O Street’s ‘desperate’ toilet pictograms are one of our few ‘claims to fame’. When we discovered an online shop illegally selling them on cheesy merchandise, it was both flattering and insulting.
The story of our toilet pictograms started a long, long time ago when I was a student at Glasgow School of Art. Visiting lecturer Jonathan Barnbrook was ripping my portfolio to shreds until one faint glimmer of hope on the last page. “It’s all shit apart from these goofy toilet signs on the last page.” (or something along those lines!)
It was a faint glimmer but I ran with it and it helped secure my first job and the aforementioned ‘claim to fame’ when Jamie Oliver decided to use it in his first and then subsequent ‘Fifteen’ restaurants. Years later, and now part of a much wider range of pictograms our signs are a permanent feature in Scotland’s Centre of Design ‘The Lighthouse’, the Common Guild in Glasgow and the Lausanne Museum of Design in Switzerland.

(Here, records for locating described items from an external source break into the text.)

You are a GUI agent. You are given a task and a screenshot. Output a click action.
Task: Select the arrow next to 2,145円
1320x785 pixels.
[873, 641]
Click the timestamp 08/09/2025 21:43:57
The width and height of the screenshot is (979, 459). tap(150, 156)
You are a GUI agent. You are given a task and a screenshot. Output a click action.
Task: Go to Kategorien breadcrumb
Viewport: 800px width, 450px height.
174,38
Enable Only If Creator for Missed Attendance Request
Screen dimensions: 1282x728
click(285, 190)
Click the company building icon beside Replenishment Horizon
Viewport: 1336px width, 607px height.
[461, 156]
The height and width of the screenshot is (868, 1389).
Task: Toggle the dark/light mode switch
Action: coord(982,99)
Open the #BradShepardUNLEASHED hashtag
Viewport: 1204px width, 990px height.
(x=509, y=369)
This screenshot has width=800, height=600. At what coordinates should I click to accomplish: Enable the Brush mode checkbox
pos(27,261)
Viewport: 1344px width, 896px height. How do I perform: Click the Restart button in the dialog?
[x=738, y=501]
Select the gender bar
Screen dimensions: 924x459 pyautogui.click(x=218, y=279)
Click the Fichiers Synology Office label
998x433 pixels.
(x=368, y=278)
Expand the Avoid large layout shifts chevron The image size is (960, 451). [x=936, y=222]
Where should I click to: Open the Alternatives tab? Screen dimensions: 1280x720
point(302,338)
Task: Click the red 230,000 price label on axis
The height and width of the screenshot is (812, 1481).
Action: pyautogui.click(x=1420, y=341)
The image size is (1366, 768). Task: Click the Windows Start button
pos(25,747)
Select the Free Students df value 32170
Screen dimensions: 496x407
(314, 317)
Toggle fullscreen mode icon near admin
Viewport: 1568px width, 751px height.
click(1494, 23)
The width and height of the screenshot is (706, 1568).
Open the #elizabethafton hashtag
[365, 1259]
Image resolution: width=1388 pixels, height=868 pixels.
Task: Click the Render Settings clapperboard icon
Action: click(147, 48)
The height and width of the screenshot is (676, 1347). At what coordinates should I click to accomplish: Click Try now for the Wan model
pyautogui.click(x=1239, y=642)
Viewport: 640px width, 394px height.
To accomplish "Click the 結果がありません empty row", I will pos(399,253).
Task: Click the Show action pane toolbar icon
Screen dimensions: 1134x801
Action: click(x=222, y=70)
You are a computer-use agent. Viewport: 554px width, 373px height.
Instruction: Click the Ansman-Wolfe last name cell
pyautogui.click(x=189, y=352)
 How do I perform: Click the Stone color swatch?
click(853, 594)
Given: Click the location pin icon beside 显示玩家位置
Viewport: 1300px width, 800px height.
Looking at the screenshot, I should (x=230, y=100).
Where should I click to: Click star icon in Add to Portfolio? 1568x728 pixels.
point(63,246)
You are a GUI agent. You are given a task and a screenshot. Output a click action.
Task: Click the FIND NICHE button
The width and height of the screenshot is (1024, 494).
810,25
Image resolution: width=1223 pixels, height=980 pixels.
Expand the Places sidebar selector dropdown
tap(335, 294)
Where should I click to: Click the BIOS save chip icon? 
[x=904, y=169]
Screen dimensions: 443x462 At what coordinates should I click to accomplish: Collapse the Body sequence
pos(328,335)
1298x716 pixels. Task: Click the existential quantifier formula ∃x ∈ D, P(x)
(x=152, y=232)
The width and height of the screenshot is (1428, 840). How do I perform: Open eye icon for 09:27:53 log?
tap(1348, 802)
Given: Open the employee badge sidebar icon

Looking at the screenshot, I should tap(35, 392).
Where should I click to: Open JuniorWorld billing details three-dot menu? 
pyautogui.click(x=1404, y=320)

Every now and then, partly to massage our egos, but mainly to manage our SEO Ed Googles ‘toilet signage’. On his last search we found the above shop on Zazzle (to their credit they did take it down as soon as we highlighted the copyright infringement) selling a precise copy of our design applied to everything from mouse mats to a yellow trucker hat (I mean why?).
When people are inspired and influenced by what we do its flattering. When people create similar work, its often a freaky co-incidence. But when people directly copy what we do and start profiteering by plastering it on cheap merchandise its just wrong.
As designers we have a responsibility to protect the copyright and integrity of the work we produce. The industry gets a bad enough reputation with all the un-inspirational work out there, but when good work gets dragged through the mud it’s no good for anybody.
Saying that, a little part of me wishes I bought that trucker hat before they closed down the store!